* **Written instruction a**: Please copy the entries word for word, starting at the line that contains "Given: Focus the Domain ID text field" and continuing through the end of the entries.

* **Reading text**:
____

You can also define indexes: create index ix_salary index on employees(salary); [1, P. 164].

Tables can be deleted with the drop table command: drop table employees;.

The alter table statement can be used to add, delete, or modify columns to an existing table:

alter table
  employees
add
  first_name varchar(100),
add
  last_name varchar(100);

Constraints

Constraints can be defined on columns. SQL prevents updates to the database that violate a constraint [1, P. 69].

The primary key constraint specifies that a column (or a set of columns) uniquely identifies the relation and is nonnull:

create table employees (
  employee_id int primary key,
  -- ...
);

The foreign key constraint specifies a column (or a set of columns) that must correspond to the primary key values of columns in another table:

create table referrals (
  employee_id int,
  -- ...
  foreign key (employee_id) references employees(employee_id)
);

The check clause can be used to ensure column values satisfy a predicate:

create table employees (
  -- ...
  salary int check (salary >= 18000),
);

Queries

Queries are performed using the select statement, which produces a table as a result (the result set).

select * from employees;

Select statements are made up of multiple clauses.

The select clause defines the columns that are selected. It also be used to derive new columns:

select
  employee_id as id,
  join_date,
  round(salary / 12) as monthly_salary
from
  employees;

The from clause defines which table (rowset) to read the data from. If multiple tables are defined (e.g. from employees, candidates) then the rowset is a Cartesian product of the tables.

The where clause takes a predicate and applies it to the result table:

select
  *
from
  employees
where
  salary > 100000;

The predicate can use logical connectives and, or, and not.

____

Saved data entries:
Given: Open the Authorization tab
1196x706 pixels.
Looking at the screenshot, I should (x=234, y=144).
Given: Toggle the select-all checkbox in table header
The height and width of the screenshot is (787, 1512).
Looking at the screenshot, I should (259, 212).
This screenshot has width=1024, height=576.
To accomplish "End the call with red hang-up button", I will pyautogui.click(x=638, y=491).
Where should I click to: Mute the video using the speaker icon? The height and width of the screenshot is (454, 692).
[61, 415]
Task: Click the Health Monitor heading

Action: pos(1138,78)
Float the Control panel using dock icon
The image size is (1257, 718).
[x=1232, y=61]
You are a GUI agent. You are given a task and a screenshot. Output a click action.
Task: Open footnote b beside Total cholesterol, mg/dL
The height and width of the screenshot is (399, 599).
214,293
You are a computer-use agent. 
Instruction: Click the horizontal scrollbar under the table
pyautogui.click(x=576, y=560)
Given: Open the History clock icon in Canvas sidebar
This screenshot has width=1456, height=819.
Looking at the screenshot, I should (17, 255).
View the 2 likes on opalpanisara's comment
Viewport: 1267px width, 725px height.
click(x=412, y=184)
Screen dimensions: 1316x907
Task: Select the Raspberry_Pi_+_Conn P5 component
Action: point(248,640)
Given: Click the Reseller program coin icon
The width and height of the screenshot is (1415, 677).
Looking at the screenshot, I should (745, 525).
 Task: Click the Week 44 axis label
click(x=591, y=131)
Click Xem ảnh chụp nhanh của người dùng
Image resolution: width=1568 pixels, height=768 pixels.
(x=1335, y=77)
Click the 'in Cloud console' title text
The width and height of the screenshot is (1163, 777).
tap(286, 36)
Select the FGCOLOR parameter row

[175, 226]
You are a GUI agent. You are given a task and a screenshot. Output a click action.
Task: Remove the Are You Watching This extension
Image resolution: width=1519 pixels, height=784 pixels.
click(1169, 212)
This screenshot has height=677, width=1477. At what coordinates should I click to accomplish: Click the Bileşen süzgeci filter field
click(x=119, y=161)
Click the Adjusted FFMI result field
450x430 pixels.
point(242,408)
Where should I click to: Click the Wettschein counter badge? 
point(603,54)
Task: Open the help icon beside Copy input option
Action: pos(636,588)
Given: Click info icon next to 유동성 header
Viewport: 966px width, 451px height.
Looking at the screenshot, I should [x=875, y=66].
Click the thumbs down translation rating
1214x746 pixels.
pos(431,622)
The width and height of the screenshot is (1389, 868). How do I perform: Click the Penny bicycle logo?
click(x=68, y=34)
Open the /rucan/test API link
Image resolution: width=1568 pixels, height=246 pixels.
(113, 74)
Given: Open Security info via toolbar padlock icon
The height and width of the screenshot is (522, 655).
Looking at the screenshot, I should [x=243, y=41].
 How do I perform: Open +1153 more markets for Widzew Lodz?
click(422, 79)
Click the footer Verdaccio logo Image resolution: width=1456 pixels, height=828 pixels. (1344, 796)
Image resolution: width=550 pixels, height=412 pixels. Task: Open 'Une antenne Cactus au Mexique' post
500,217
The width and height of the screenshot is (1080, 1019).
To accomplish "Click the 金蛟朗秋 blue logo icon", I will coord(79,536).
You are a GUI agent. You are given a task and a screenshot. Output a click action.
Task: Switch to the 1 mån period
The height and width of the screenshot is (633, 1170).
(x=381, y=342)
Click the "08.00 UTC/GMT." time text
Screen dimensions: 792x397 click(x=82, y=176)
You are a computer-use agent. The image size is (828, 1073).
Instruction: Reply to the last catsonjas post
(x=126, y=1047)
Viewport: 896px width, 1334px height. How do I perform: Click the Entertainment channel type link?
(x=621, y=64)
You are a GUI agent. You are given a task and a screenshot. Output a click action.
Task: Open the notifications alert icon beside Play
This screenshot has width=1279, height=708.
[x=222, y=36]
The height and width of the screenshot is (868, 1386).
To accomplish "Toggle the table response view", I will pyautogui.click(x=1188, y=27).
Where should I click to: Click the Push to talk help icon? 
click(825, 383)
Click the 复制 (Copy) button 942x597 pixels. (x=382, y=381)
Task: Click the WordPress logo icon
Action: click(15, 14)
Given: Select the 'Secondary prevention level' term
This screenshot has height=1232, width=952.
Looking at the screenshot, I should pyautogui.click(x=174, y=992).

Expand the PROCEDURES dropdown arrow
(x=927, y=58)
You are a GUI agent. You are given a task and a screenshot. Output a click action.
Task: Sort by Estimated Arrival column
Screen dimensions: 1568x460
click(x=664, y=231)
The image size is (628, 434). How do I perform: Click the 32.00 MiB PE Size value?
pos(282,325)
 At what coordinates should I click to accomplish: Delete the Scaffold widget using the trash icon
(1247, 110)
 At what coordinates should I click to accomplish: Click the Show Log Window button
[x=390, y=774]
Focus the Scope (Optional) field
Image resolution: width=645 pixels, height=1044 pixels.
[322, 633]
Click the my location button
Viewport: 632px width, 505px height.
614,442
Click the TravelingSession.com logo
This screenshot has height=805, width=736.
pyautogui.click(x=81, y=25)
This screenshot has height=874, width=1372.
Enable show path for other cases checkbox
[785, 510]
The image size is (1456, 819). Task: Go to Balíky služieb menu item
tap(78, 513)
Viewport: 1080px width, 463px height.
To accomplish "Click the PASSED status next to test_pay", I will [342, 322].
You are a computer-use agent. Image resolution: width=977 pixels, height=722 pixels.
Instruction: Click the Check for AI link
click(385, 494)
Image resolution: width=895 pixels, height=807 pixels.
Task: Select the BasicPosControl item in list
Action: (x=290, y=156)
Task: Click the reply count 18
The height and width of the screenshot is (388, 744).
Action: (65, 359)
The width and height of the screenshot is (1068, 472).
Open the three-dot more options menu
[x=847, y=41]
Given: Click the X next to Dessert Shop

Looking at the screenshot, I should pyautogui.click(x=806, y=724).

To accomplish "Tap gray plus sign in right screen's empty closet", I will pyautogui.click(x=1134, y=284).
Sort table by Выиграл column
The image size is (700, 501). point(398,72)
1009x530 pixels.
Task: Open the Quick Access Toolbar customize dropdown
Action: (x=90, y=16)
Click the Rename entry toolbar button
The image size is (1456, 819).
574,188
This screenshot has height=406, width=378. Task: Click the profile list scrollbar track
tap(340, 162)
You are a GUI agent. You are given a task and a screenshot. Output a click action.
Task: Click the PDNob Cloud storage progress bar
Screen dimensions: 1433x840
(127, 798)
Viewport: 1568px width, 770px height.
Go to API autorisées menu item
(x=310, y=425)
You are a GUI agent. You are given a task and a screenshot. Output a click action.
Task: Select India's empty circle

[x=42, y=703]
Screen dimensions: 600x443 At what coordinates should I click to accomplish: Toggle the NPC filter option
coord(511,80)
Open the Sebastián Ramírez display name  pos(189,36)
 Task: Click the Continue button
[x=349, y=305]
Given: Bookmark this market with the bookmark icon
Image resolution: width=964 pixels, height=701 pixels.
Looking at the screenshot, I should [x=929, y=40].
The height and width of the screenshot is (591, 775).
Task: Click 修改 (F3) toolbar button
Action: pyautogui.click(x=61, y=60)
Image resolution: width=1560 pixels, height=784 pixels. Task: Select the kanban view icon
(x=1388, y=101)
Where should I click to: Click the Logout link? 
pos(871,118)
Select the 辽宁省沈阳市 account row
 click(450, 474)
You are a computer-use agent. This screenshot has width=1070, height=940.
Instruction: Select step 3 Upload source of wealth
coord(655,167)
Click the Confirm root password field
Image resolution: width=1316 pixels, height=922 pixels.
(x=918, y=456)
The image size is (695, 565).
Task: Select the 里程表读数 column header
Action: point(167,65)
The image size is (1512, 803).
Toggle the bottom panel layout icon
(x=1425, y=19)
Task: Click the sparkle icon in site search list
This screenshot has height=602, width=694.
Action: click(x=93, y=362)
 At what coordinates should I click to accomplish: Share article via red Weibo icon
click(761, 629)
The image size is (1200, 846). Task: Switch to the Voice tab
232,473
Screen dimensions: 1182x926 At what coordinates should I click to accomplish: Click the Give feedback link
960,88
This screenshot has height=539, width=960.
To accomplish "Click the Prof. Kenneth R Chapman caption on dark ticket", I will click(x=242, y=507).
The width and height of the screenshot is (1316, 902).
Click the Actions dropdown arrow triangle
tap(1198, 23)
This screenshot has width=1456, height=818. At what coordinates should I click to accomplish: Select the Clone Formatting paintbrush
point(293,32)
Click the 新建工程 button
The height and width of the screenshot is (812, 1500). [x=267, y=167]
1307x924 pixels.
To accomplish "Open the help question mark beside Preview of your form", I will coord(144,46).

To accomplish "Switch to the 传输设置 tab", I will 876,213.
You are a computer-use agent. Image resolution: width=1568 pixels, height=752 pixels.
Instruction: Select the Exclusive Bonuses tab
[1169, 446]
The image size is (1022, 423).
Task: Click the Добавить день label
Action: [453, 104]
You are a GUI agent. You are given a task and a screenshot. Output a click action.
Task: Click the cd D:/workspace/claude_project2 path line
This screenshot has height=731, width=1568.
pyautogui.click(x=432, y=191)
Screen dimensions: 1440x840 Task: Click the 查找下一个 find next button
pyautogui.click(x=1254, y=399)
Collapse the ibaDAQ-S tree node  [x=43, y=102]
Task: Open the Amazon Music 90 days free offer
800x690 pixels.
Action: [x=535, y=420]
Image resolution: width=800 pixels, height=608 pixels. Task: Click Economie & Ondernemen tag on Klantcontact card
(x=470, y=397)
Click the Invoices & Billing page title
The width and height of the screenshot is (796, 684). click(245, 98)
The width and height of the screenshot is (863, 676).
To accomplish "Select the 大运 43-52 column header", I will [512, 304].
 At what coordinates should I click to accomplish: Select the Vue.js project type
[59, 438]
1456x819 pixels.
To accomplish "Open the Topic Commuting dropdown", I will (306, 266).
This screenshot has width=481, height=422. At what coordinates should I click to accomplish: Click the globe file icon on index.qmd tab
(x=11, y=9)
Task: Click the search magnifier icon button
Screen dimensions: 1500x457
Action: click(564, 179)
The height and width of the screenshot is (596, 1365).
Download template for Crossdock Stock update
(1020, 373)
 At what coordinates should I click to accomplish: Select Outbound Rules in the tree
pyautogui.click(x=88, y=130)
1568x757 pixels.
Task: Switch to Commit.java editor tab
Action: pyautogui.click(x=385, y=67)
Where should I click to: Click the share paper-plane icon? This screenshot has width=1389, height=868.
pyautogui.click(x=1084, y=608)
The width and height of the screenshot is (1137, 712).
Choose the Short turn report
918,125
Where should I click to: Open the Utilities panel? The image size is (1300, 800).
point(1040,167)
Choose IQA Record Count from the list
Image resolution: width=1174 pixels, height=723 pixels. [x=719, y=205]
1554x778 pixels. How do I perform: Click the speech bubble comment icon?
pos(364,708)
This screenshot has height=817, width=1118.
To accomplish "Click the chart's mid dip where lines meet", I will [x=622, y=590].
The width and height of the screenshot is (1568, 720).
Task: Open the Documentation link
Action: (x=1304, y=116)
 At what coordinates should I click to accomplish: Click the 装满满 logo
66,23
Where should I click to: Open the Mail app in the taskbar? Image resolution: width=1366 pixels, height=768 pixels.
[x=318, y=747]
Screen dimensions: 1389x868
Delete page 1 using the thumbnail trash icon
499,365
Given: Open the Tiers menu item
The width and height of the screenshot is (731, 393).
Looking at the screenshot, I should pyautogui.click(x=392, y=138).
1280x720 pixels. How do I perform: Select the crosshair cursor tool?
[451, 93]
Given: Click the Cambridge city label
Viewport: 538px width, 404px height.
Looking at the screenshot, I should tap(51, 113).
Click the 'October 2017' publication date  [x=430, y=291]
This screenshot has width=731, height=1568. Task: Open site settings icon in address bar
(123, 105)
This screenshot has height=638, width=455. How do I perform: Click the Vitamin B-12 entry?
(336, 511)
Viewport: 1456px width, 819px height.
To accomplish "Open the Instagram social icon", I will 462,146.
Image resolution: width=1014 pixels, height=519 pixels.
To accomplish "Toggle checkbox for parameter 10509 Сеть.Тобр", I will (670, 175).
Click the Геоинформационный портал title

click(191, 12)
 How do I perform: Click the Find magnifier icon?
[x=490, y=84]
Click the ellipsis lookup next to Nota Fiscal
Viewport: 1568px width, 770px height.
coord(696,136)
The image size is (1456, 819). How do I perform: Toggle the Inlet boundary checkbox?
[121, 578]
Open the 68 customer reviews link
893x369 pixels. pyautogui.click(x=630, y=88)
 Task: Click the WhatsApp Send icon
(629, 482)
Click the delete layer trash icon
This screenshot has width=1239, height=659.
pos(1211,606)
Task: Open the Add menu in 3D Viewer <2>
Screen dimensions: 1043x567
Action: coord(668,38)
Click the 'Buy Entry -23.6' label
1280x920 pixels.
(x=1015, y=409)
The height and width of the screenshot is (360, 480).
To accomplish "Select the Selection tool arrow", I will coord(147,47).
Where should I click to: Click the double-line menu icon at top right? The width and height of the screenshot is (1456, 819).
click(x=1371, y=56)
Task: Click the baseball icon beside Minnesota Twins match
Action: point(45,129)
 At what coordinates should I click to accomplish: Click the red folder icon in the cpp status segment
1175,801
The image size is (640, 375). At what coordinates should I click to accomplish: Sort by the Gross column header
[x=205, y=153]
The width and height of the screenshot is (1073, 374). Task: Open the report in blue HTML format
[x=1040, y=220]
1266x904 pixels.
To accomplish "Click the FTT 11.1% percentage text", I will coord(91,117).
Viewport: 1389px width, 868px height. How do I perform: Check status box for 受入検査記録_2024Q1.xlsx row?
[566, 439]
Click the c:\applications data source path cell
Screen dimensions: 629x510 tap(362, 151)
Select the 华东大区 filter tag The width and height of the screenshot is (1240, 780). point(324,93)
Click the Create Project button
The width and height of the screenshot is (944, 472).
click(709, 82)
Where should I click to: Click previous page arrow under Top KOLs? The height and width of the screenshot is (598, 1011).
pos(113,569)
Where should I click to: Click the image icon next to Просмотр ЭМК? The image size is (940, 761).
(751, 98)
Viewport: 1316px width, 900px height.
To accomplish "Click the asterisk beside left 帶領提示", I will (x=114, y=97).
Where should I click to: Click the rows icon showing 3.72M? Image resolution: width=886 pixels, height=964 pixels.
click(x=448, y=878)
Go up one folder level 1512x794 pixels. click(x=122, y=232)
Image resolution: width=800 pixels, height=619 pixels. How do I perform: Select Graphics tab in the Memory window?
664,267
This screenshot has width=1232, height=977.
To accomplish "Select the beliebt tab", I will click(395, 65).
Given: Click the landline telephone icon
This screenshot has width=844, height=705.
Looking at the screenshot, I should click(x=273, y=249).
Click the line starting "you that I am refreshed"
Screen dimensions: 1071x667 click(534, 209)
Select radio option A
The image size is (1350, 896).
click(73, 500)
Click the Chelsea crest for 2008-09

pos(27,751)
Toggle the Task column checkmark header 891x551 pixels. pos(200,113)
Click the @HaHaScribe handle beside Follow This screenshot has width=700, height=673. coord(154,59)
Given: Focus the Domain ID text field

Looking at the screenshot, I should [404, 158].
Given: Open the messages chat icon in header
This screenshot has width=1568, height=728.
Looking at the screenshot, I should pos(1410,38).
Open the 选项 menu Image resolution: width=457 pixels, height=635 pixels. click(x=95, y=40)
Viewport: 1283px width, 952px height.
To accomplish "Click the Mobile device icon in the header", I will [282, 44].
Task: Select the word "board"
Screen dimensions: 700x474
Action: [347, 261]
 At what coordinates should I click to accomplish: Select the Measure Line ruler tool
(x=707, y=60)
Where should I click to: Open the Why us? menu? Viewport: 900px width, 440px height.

____

* **Written instruction b**: Summarize the SQL passage in two sentences.

* **Expected answer a**:
Given: Focus the Domain ID text field

Looking at the screenshot, I should [404, 158].
Given: Open the messages chat icon in header
This screenshot has width=1568, height=728.
Looking at the screenshot, I should pos(1410,38).
Open the 选项 menu Image resolution: width=457 pixels, height=635 pixels. click(x=95, y=40)
Viewport: 1283px width, 952px height.
To accomplish "Click the Mobile device icon in the header", I will [282, 44].
Task: Select the word "board"
Screen dimensions: 700x474
Action: [347, 261]
 At what coordinates should I click to accomplish: Select the Measure Line ruler tool
(x=707, y=60)
Where should I click to: Open the Why us? menu? Viewport: 900px width, 440px height.

* **Expected answer b**: SQL lets you define indexes, delete tables with drop table, and add, delete, or modify columns with alter table, and it prevents updates that violate column constraints such as primary key, foreign key, and check. Queries use the select statement, which produces a result set and is made up of clauses: select defines or derives columns, from names the table to read from, and where applies a predicate to the result table.